WANG Yong, LUO An, REN Fu, ZHONG Qiyang, LIAO Yilin, HUANG Zhongyu, GUO Qingsheng. Multi Criteria Estimation Method for Scale of Volunteered Vector Map[J]. Geomatics and Information Science of Wuhan University. DOI: 10.13203/j.whugis20240342
Citation: WANG Yong, LUO An, REN Fu, ZHONG Qiyang, LIAO Yilin, HUANG Zhongyu, GUO Qingsheng. Multi Criteria Estimation Method for Scale of Volunteered Vector Map[J]. Geomatics and Information Science of Wuhan University. DOI: 10.13203/j.whugis20240342

Multi Criteria Estimation Method for Scale of Volunteered Vector Map

  • Objectives: Scale is crucial when integrating volunteered vector map data (e.g.,OpenStreetMap) into multi-source spatial data fusion systems.
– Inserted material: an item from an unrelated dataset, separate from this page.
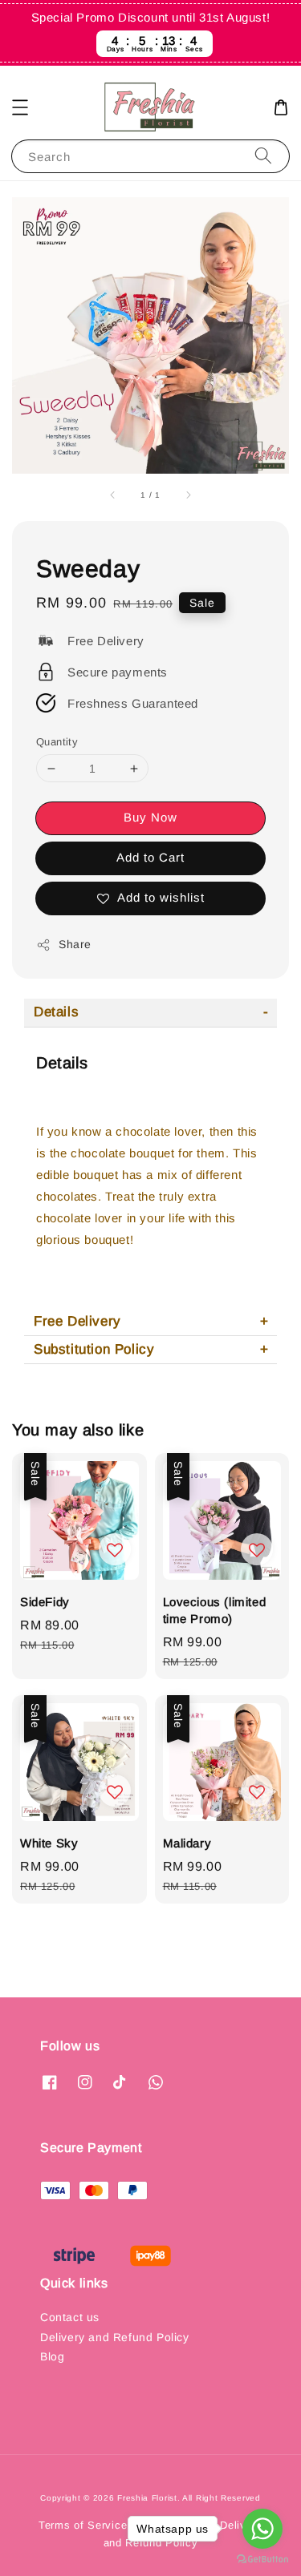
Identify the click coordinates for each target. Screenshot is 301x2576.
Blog (52, 2356)
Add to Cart (150, 857)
Significant scale discrepancies between datasets frequently lead to spatial inconsistencies, severely compromising the quality and applicability of fused map data. This study aims to address this issue by developing an automated scale estimation method for vector maps. Methods: This paper proposes an automatic scale estimation method for vector maps based on the Electre-tri (Elimination and Choice Translating Reality with Triangle Interaction) multi criteria decision model. Firstly, the evaluation parameters of geographic spatial data scale were analyzed, and the mapping relationship between 8 spatial scale evaluation parameters and vector map scale was established; Then, based on the Electre-tri multi criteria decision model, the correlation calculation between the vector map data to be evaluated and the reference sample map data is achieved by dynamically setting three types of thresholds: preference threshold, indifference threshold, and rejection threshold. Finally, the spatial scale estimation of vector map data is completed. Results: Experiments on 10 boundary scales of OpenStreetMap (OSM) data in Beijing demonstrate the method’s effectiveness. Results indicate strong practicality in estimating vector map spatial scales, with high operability of model parameters. Conclusions: The proposed method provides an operable solution for automated scale estimation in volunteered vector maps, effectively supporting multi-source spatial data fusion by reducing scale-induced inconsistencies.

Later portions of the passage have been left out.